Canadian Environmental Protection Act: equivalency agreements
Section 10 of the Canadian Environmental Protection Act, 1999 (CEPA 1999) authorizes the Minister of the Environment to enter into an equivalency agreement with a province, territory or aboriginal government if the Minister and the government of the other jurisdiction agree, in writing, that there are in force under the laws applicable in that jurisdiction:
- provisions that are equivalent to a regulation made under CEPA 1999; and
- provisions similar to sections 17 to 20 of CEPA 1999 allowing for citizens to request investigation of alleged offences.
Where such an agreement has been entered into with another government, the Governor in Council may make an order declaring that the provisions of the CEPA 1999 regulations that are the subject of the equivalency agreement do not apply in the jurisdiction of that government.
The intent of equivalency agreements is to minimize the duplication of environmental regulations. The Minister is responsible for reporting annually to Parliament on the administration of equivalency agreements.
Existing equivalency agreements under CEPA 1999 are listed below.

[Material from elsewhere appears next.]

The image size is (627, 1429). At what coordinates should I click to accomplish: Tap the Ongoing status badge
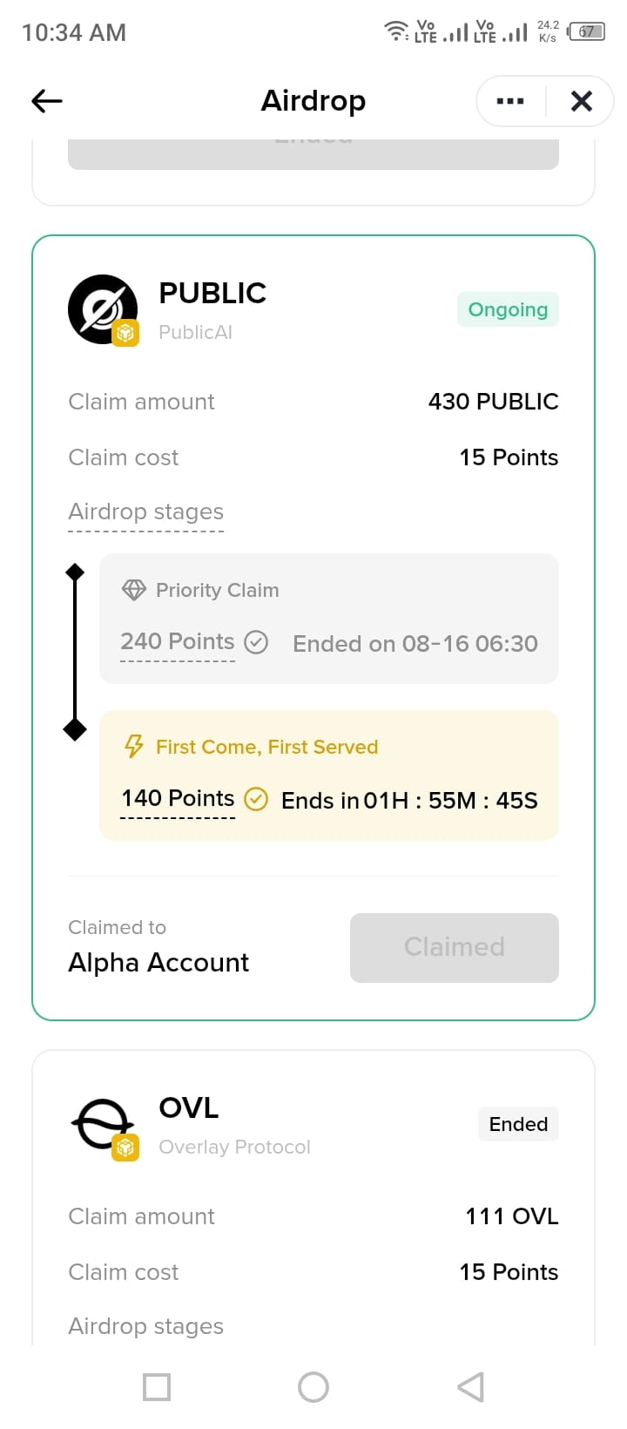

- An agreement on the equivalency of federal and Alberta regulations for the control of toxic substances in Alberta
This agreement was signed on June 1, 1994 and came into effect on December 28, 1994. The following CEPA 1999 regulations no longer apply in Alberta:
- Pulp and paper mill effluent chlorinated dioxins and furans regulations (all sections),
- Pulp and paper mill defoamer and wood chips regulations (Sections 4(1), 6(2), 6(3)(b), 7 and 9),
- Secondary lead smelter release regulations (all sections), and
- Vinyl chloride release regulations (all sections).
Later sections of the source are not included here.